Sunday 27 May 2012

Ring

I always seem to end up watching horror movies on my own. Very few of my friends, and definitely not my girlfriend, actually like scary films, and though my Dad likes a couple my Mum always essentially banned them from the house (Carrie is her least favourite film of all time, possibly the main reason my Dad still has it on video back at their house). And so it was that I ended up watching Ring, the Japanese 1998 original, alone. It's subtitled, which rules out the only people I know that would have been willing to watch it with me, but as I was expecting something thoroughly disturbing, bordering on terrifying, I made sure to watch it first thing on a bright and sunny Saturday morning. I even left a curtain open to stream in some sunlight, just not the one that gives glare on the screen.

I've seen the remarkably successful Gore Verbinski US remake of this film and found it thoroughly underwhelming and forgettable, so much so that going in I couldn't really remember much about it, other than the basic plot and at some point it involved a well, so I was actually largely looking forward to this viewing, to see what all the fuss was about.
The premise is delightfully simple - there's an unmarked videotape that, after you watch it you receive a phone call, and exactly 7 days later you die. A group of friends watched the video a week ago from the start of the film, and they all die, with no cause of death. Two were even found in a car locked from the inside, their faces similarly locked in a mask of terror. The aunt of one of these victims is Reiko Asakawa (Nanako Matsushima) a newspaper journalist working on a story about the tape. Believing the story, she sets out to discover the truth. That point right there is where I get annoyed with the plot. I know traditionally the characters in horror films aren't always the brightest bulbs in the box, but this is ridiculous. Reiko believes that if someone watches the tape, they will die in seven days, so when she discovers a mysterious, unmarked tape found in the youth's cabin, she gleefully sits down and watches it, then takes it with her and shows it to her ex-husband Ryuji (Hiroyuki Sanada), thereby damning him as well. She even makes him a copy! I'd understand if she was depicted as sceptical or downright disbelieving, but from the start she seems genuinely on board with the idea that a video can kill you. Oh, and it's not that big of a spoiler to say that she leaves it around the house for her young son to find and watch too; now that's good parenting. I'm still not sure why, at any point in the film, no-one took a claw hammer to the video and smashed it to bits, as had this been done directly after Ryuji had seen it, the outcome would have been roughly the same, but without the need for any future work.

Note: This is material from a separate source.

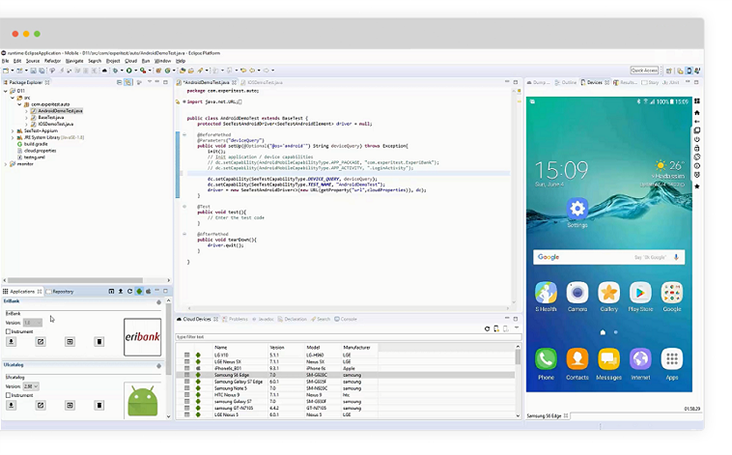Click the delete icon under EriBank
Viewport: 732px width, 455px height.
click(99, 341)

The video itself is quite disconcerting; a series of seemingly random images and clips of a girl combing her hair in a mirror, writing characters rearranging themselves, people crawling around on the floor, a blinking eye, the aforementioned well and a man standing by a large body of water with a hood over his head, pointing. The grainy footage and eerie soundtrack add to the feeling of discomfort, but it was nowhere near as disturbing as I was expecting. In fact, and this may be because of my immunisation by dumbed down, mainstream US horrors, I was actually disappointed that the film wasn't more disturbing. There is a rising sense of dread throughout, but it's not until a scene near the end that this comes to a head, and the only really scary image, the weird overly bulging eye from the disc cover, is briefly glimpsed. The point at which some characters revealed they were privy to psychic powers also took me out of the film a great deal.

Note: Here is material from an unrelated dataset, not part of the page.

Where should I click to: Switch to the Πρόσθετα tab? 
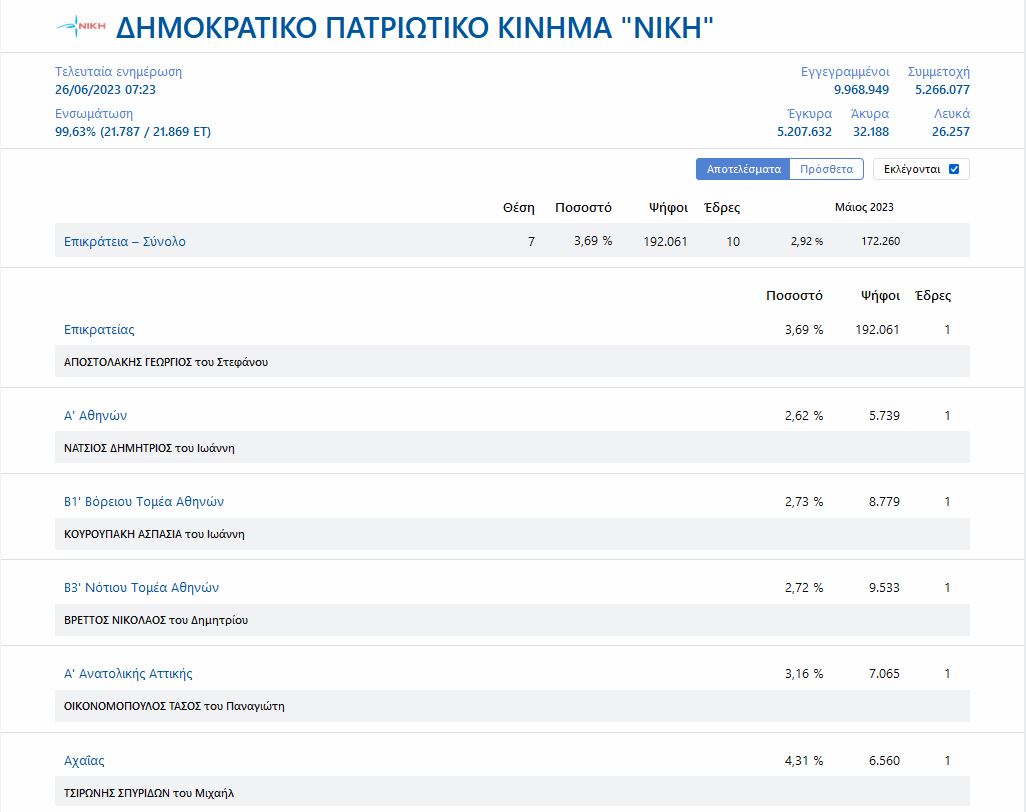click(x=826, y=169)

I foolishly watched this film on a morning when I was expecting a phone call, and sure enough about an hour in the call came, but I did not jump out of my skin or cower in terror as I thought I might, but it did raise the question as to how many people out there have received a call mere moments after the film has finished, just like after those that watch the video in the film? Chances are there are dozens, if not hundreds of people out there who have experienced this, and, for a little while at least, have maybe feared for their lives. That's the great thing about the premise; once you've watched the video, there's not a lot you can do about what's going to happen. It's a fear of the inevitable. There is no killer, not of this world anyway, so there's no bargaining, no reasoning, few would believe you if you asked for help and there's nothing they could do anyway.

A lot is done with a little in the film, with almost no special effects and most of the film being characters worrying or performing an All The President's Men style investigation into the tape. The conclusion though is hurried and uses a hastily arrived at, unproven theory that happens to fit the one scenario in the film, yet is taken as the only logical solution. This, along with the other plot annoyances, took me out of the film too much, but I'm very glad it didn't ever resort to cheap surprise shocks.